TO DO: Every line from the one with "Image resolution: width=732" through the end of the entries below must be retyped exactly, and only those lines. The pictures are not part of the copy.

Pixel coordinate grounding data:
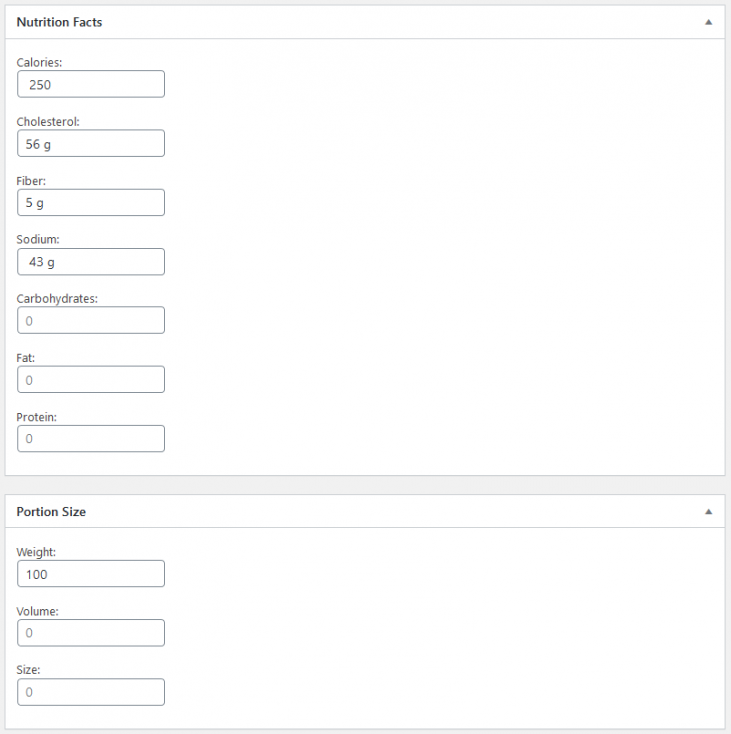The height and width of the screenshot is (734, 731).
Task: Select the Protein input box
Action: [x=91, y=439]
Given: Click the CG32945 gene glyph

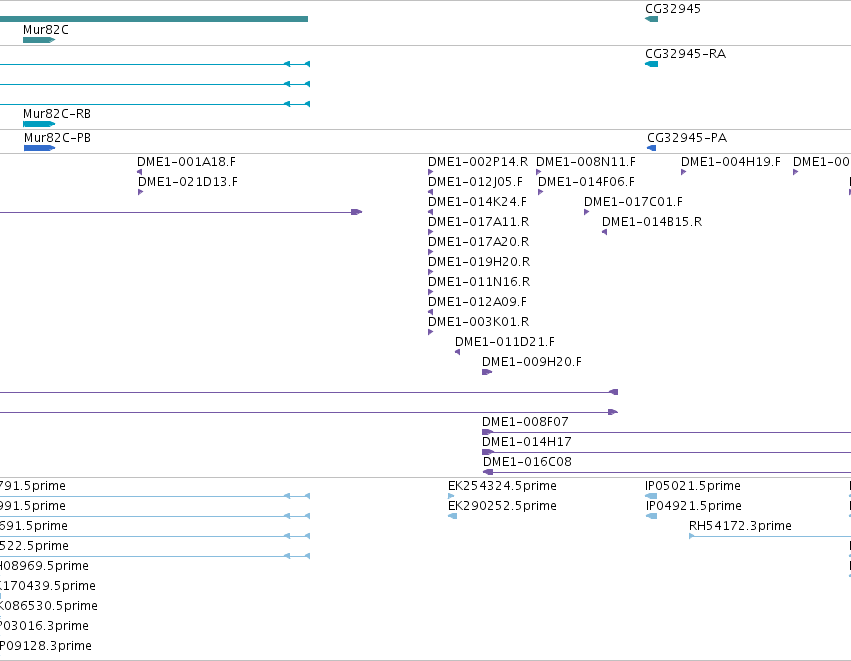Looking at the screenshot, I should click(651, 19).

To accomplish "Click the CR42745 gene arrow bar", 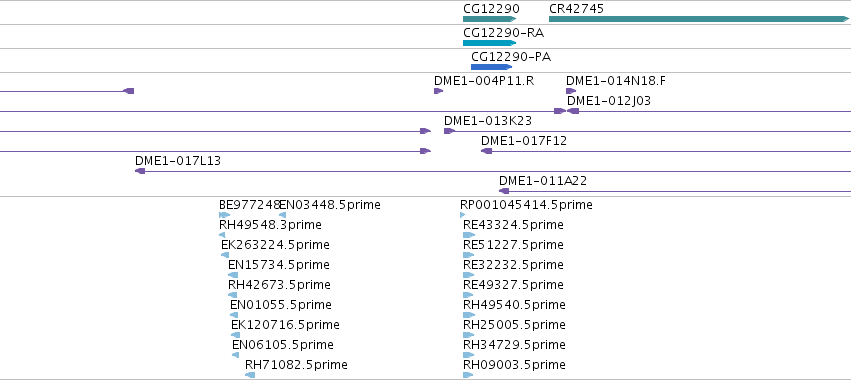I will (x=699, y=19).
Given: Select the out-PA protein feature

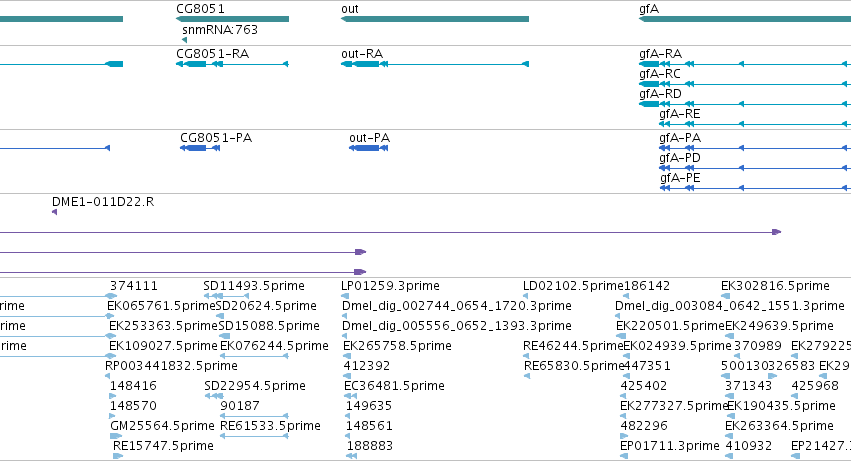Looking at the screenshot, I should click(x=369, y=148).
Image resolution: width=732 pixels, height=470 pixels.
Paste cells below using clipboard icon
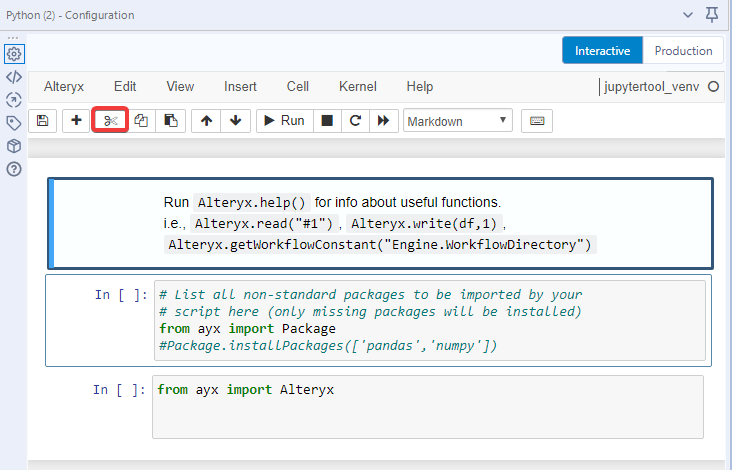(171, 121)
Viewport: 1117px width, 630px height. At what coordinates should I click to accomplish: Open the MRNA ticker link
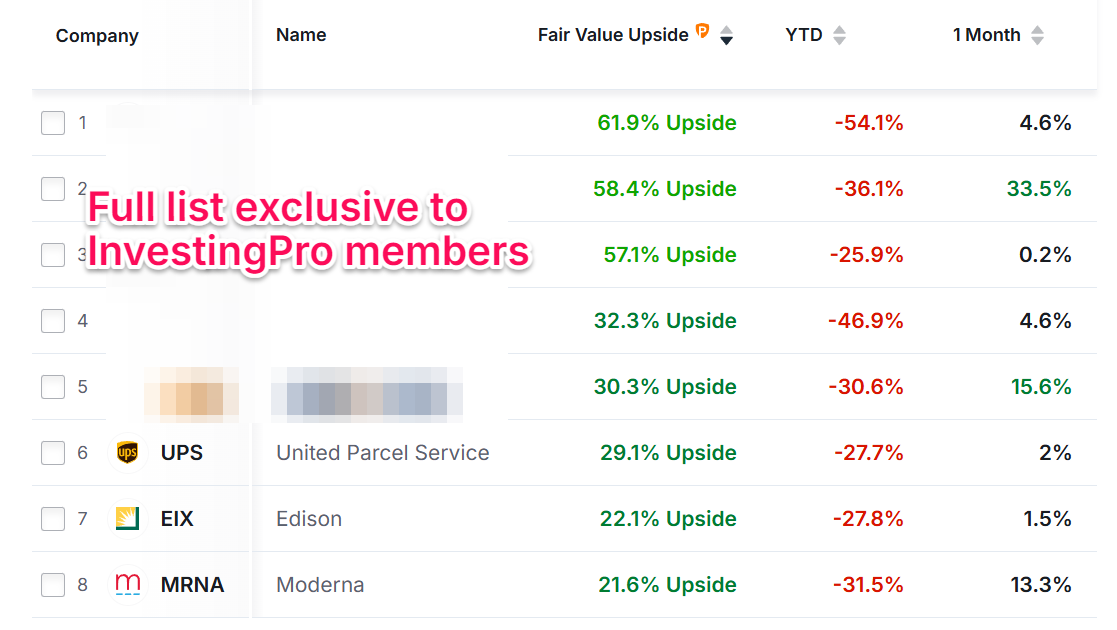tap(192, 585)
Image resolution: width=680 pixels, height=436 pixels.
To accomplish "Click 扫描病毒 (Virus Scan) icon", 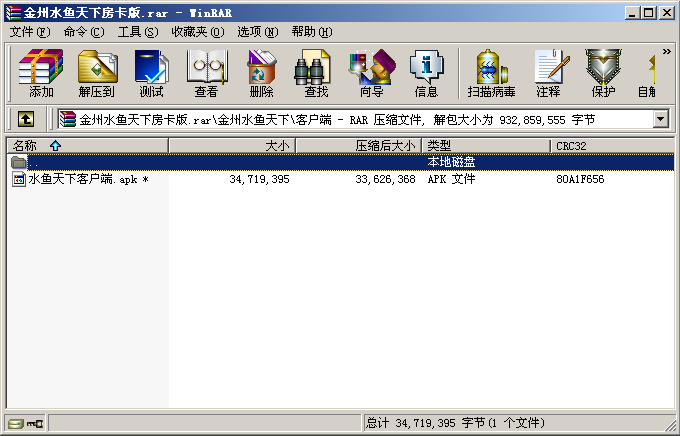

EXPECTED ANSWER:
Image resolution: width=732 pixels, height=470 pixels.
Paste cells below using clipboard icon
(171, 121)
Viewport: 1117px width, 630px height. At what coordinates should I click to accomplish: Open the MRNA ticker link
tap(192, 585)
Image resolution: width=680 pixels, height=436 pixels.
To accomplish "Click 扫描病毒 (Virus Scan) icon", 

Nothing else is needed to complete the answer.